アメリカの個別学習プログラム

アメリカの個別学習プログラム

小鴨英夫*

1. 1975年全障害児教育法(PL94-142)

 この法律は、今日のアメリカ合衆国における障害児教育行政の基本的な連邦法であり、1975年11月29日に制定されたものである。

 この法律の目的は、(a)すべての障害児が、その特有なニーズを満たすために構想された特別な教育および関連サービスを強調した無償で適切な公教育を受けることができるような状態にしておくことを保障すること、(b)障害児とその保護者の権利が守られることを保障すること、(c)すべての障害児の教育を提供する州と地方自治体への援助をすること、(d)障害児を教育する努力の効果を評価し保障すること、である。

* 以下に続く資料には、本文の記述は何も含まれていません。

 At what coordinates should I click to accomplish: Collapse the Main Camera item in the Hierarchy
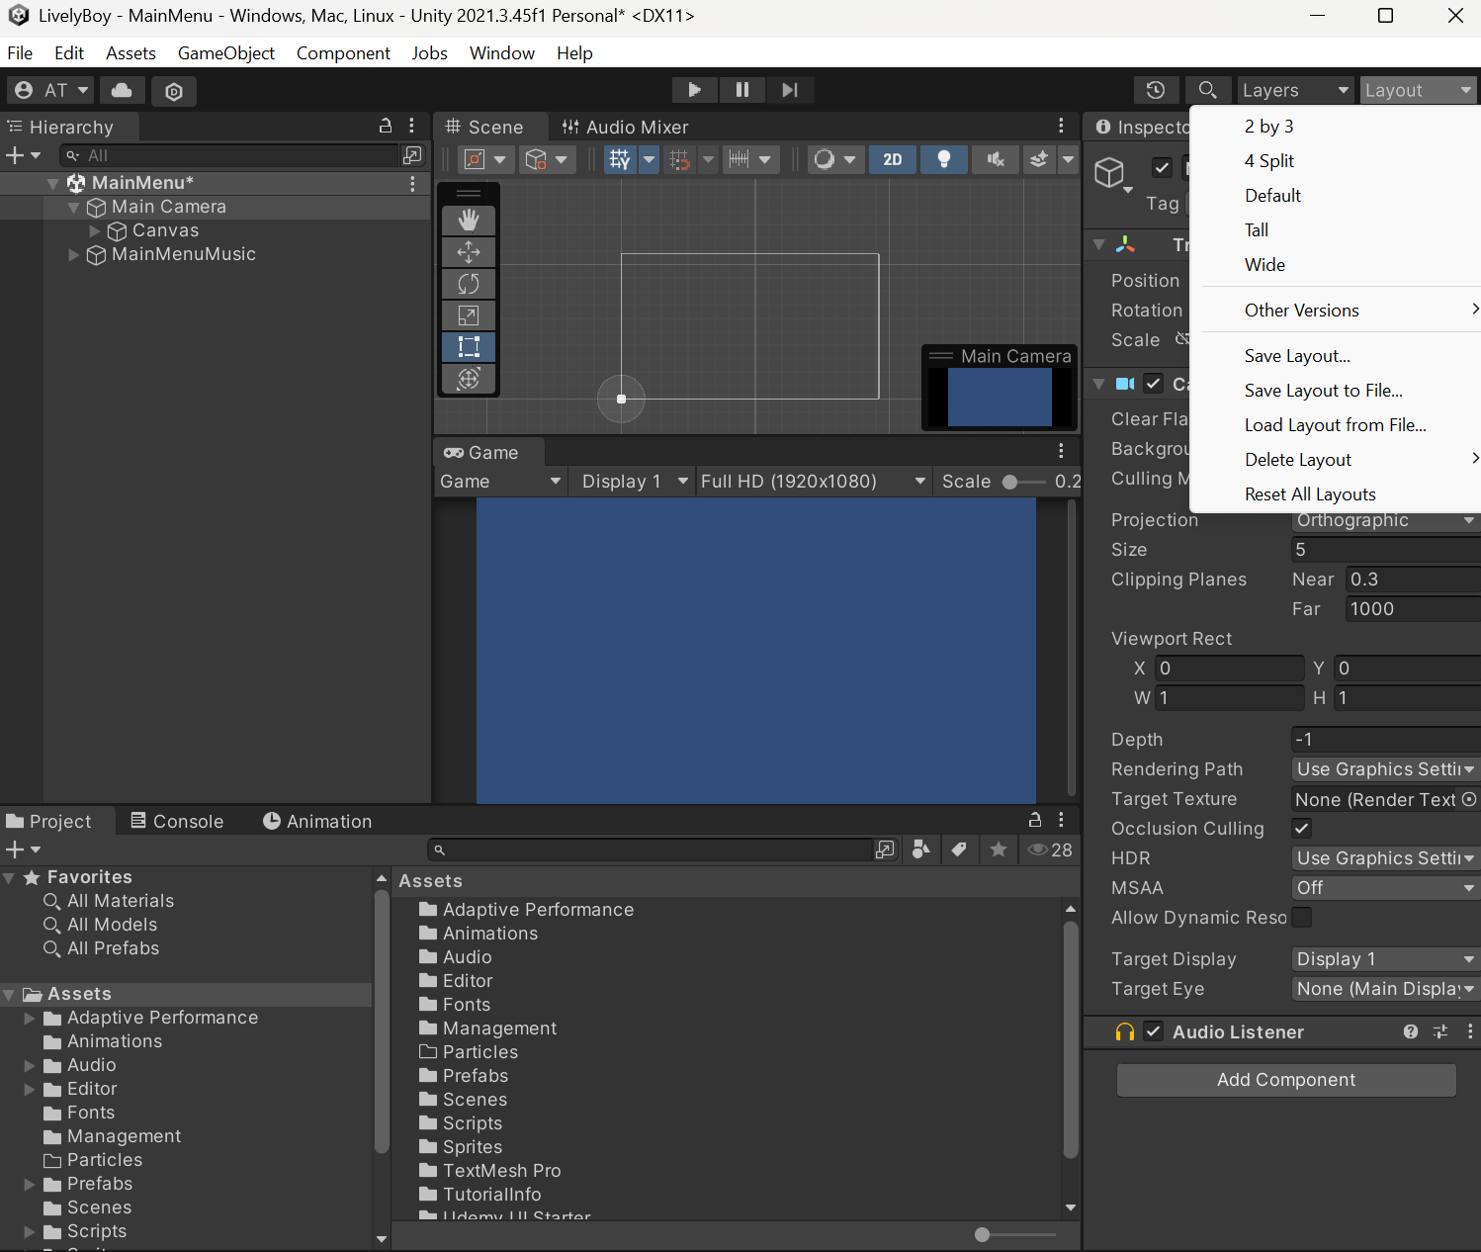click(73, 207)
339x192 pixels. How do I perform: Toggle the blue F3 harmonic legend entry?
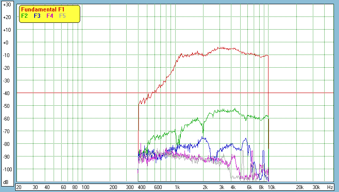click(x=37, y=16)
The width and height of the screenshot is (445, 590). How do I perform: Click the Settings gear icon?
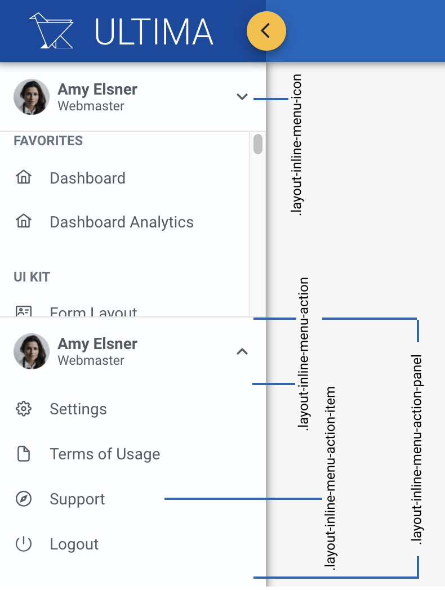tap(24, 409)
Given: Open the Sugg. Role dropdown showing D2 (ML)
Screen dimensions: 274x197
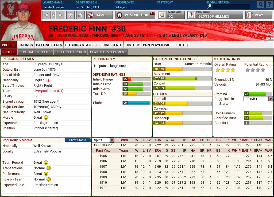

 同法は、連邦資金を受けようとする州や地方教育当局に対し、その資格が認められるために満たすべき諸条件、および資金交付の条件ならびに方法を規定するものであるが、まず、立法に当たって連邦議会が確認した事実を次のように述べている。

①合衆国内に800万人以上の障害児が存在していること。

②これらの児童の特別な教育ニーズが十分に満たされていないこと。

③合衆国内の障害児の半数以上が十分な機会均等を可能とするような適切な教育サービスを受けていないこと。

④合衆国内の障害児のうち100万人が公の学校教育体系から全く排除され、また将来も自分の仲間たちと共に教育過程を歩むことはないであろうこと。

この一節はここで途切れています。